Shannon Nickinson: Pensacola’s future depends on investing in its young children

How do we make a difference in a child’s future?

One answer comes from a study released in June by researchers at Johns Hopkins University in Baltimore. Over nearly 30 years they studied about 800 kids from first grade until their late 20s.

Kids whose parents were married and working fared better. Most kids from single-parent families did not rise far above where they began in life, according to NPR’s story about the study.

That is a particularly tough truth to take, especially for Escambia County, where 43.2 percent of our families are headed by single parents.

In a recent constituent video message, Escambia County Commissioner Lumon May highlighted a pilot summer program at Wedgewood Community Center that aimed to give kids a constructive, safe place to go for the summer.

Tre Bonner, one of the counselors at the Wedgewood camp, said there were close to 150 kids at the camp on most days. Attendance, he said, grew by word of mouth.

“You change lives by building the foundation up,” Bonner said. “Every kid’s parents can’t afford to pay the $160 a week (for summer enrichment camp). They’re trying, but they just can’t. To take these kids on and say you are going to do it (free of charge), it’s just tremendous.”

If many of those single-parent households are headed by women, the average earning power of those women is lower than that of men in the local workforce.

Women make up 48.5 percent of the Pensacola metro area’s workforce. (That includes Escambia and Santa Rosa counties.) That’s about 92,291 women who are working, according to the American Community Survey done by the U.S. Census Bureau.

Those women make on average $32,529 a year. The average male worker in our area makes $42,922 a year, in case you were curious. The largest number of our working women — 34,253 — work in sales and service-related jobs, with an average salary of $28,593 a year.

This struggle is reflected, too in the findings of the recent Quality of Life survey, conducted by Mason-Dixon Polling and Research for the Pensacola Young Professionals.

That survey found that people think Escambia County is a good place for retirees to live.

If you are poor, or if you are a family with young children, well, not so much. Only 17 percent of folks thought this was a good place to live if you were poor; only 36 percent thought it was a good place for families with young children.
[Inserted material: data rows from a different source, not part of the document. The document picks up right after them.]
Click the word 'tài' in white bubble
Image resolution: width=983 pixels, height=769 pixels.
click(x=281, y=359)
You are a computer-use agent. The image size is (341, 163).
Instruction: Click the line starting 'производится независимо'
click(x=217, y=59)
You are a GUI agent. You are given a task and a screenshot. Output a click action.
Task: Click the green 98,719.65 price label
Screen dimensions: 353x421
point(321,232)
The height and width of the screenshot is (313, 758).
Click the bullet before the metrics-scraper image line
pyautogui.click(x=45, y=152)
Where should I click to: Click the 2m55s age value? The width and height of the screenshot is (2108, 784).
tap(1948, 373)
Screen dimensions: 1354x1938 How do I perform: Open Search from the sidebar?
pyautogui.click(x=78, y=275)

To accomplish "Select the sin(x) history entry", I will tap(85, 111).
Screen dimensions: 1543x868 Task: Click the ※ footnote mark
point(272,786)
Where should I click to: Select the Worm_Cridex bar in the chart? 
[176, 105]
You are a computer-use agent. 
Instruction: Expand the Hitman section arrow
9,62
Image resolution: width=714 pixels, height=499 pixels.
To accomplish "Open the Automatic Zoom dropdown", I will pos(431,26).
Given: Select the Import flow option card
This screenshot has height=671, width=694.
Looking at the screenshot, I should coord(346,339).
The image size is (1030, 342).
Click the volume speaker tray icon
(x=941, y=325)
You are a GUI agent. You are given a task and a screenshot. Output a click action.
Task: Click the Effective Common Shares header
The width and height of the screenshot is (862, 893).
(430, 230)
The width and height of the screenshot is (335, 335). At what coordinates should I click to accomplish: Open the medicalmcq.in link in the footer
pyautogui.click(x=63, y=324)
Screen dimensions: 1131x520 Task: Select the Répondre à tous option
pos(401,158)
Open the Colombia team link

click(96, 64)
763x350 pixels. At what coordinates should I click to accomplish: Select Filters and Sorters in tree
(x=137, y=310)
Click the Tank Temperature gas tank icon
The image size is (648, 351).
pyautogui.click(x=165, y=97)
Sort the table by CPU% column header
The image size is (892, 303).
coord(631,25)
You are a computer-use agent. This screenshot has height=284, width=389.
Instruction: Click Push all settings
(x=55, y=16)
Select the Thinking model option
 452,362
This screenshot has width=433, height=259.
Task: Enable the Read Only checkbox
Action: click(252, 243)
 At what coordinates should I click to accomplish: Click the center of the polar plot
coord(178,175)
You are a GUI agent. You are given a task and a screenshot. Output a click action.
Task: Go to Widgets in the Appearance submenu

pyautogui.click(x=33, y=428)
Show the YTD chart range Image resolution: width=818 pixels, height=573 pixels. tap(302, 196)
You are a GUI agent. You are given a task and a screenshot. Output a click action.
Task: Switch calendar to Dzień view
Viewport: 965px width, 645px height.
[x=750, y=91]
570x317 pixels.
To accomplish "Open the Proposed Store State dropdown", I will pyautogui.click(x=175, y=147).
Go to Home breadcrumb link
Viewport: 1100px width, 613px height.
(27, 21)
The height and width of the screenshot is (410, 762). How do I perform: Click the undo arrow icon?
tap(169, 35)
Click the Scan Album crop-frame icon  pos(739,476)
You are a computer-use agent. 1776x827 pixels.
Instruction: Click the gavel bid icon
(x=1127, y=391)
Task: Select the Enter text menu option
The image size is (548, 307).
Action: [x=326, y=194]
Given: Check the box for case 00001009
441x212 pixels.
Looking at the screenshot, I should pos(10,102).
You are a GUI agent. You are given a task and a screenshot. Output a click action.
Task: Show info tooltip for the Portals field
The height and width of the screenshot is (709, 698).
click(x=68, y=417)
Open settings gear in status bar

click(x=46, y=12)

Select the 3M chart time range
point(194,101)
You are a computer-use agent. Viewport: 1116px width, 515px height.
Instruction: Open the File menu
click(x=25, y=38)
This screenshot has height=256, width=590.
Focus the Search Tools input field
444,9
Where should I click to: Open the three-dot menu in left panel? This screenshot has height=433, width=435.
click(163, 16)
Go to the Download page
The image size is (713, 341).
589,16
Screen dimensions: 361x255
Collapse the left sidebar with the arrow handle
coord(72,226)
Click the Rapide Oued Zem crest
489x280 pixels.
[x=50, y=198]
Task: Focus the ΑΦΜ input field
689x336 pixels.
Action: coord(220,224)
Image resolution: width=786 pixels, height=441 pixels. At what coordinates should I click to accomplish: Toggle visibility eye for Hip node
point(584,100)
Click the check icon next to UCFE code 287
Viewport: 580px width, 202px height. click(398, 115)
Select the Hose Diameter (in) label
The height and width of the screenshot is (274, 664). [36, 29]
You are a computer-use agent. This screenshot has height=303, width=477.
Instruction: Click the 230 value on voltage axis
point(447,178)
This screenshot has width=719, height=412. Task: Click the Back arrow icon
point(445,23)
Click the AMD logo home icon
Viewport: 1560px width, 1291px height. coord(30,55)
That puts a lot of our kids up against long odds for success.

But the growth of our community depends on bringing as many of those kids along as we can. Until the wage level rises, until the educational attainment of a child is less dependent on the neighborhood he lives in, we will remain a sleepy seaside community that is a great place to live for some folks.

We have the chance to determine what the price of our piece of paradise is. We can choose to invest in educating young children to better prepare them for the world they will face. We can choose to pay our workers wages that don’t keep pace with our peer communities. And we can remain a quiet little town with a big intergenerational poverty problem that keeps too many of our sons and daughters on the lower rungs of the economic ladder.

Shannon Nickinson is the editor of www.progresspromise.com, a news and analysis website in Pensacola. Column courtesy of Context Florida.